Jill Nes, the chief executive of BMF Asset Management and BMF International Asset Management, concurs that her family office clients are increasingly looking globally.

“We certainly prefer overseas equities to local equities by a ratio of at least two to one,’’ Ms Nes says. “Those global equities would be direct shares; for example, we might take investments in Google, and Nestle and Samsung.

“In addition to that would be overseas funds. Those managed funds would be mainly equity based and they would complement the existing direct international holdings. Cash would be kept locally.”

She says the investment portfolio is overweight in fast-growing tech and health care stocks.

The focus on global investments makes sense. “Australia is less than two per cent of the world’s markets, so what about the other 98 per cent?
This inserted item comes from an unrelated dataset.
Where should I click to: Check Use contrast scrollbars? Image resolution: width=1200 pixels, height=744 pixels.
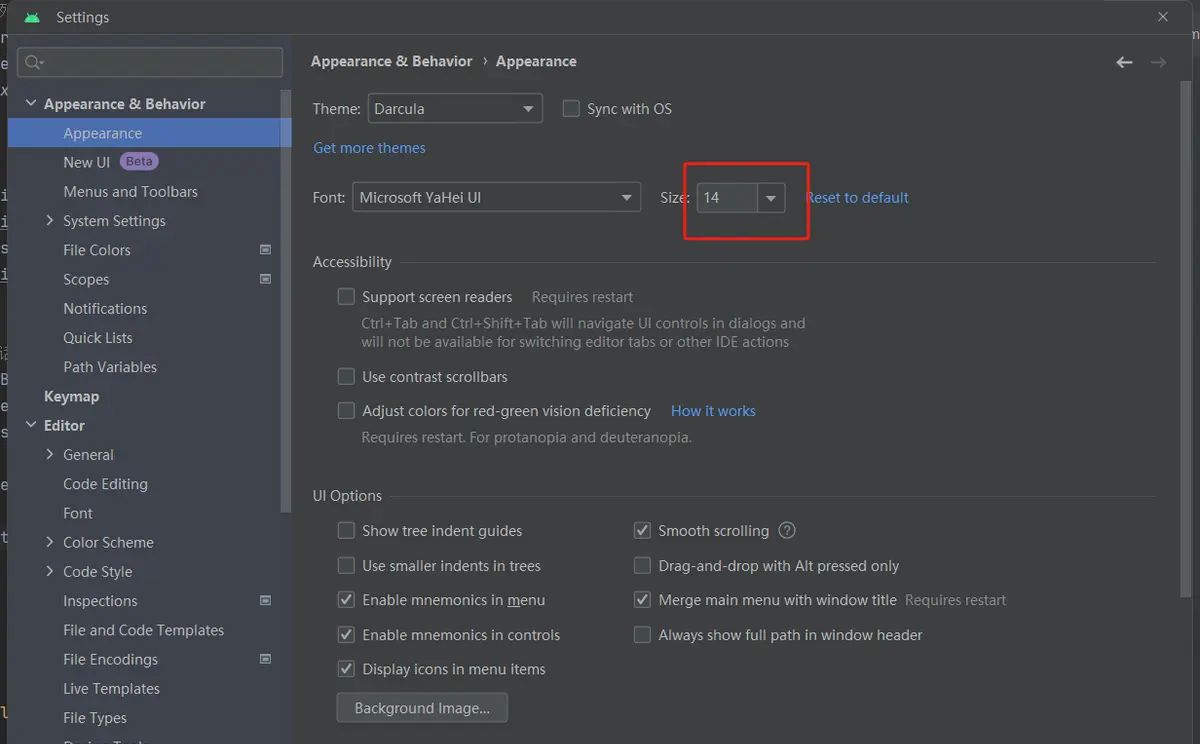(346, 376)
Australia is tiny and it’s almost an emerging market on its own because it is so linked to the commodities market and its currency is behaving like an emerging country as well,’’ Ms Nes says.

As if that’s not enough, an increasing number of family offices are looking to invest overseas because of the Australian dollar. “It’s particularly with the stronger Aussie dollar,’’ she says. “When the Aussie was $US1.10 we said this was unsustainable. And also, we have to look at the wage costs in Australia compared to overseas and the ridiculous penalty rates.”

Long-term horizon

Unlike other investors, family offices are in for the long term.
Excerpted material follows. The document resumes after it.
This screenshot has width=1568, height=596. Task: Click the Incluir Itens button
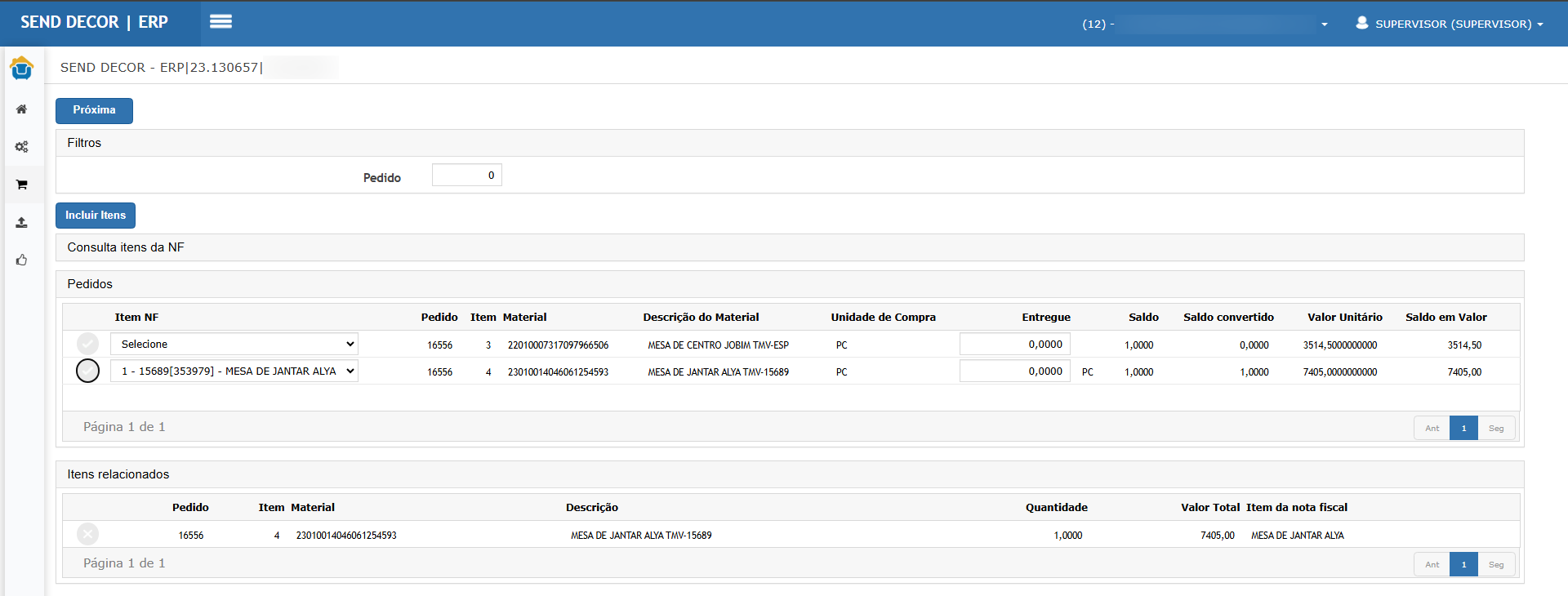(96, 216)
“We always are looking at a five-year view,’’ Ms Nes says. “We would have at least 10 meetings with clients on an annual basis. It’s very intense and very one-on-one, where we all take that five-year view. Ideally we are looking at getting a seven per cent per annum return on that five-year view, more than what we get from equities and what we get from cash.

“With family offices, we want our clients to be with is for 20 to 40 years. It’s about us getting to know the families, the different family dynamics, and building that trust relationship.”

And that, Ms Nes says, means also working with the younger generation coming into wealth, to make it sustainable.

“We are very much into protecting clients’ wealth. Very importantly, it is also about educating the next generation. So we are slowly educating the children about the importance of this wealth, how hard-earned it was, and how to manage it going forward, and having the children being part of that interactive process.”

That remains the greatest challenge facing family offices. Many of the most successful family businesses were set up by hard-edged entrepreneurs who may have never planned for their children to take over.

Creating overseas links and connections is insignificant compared to the challenge of generational transition.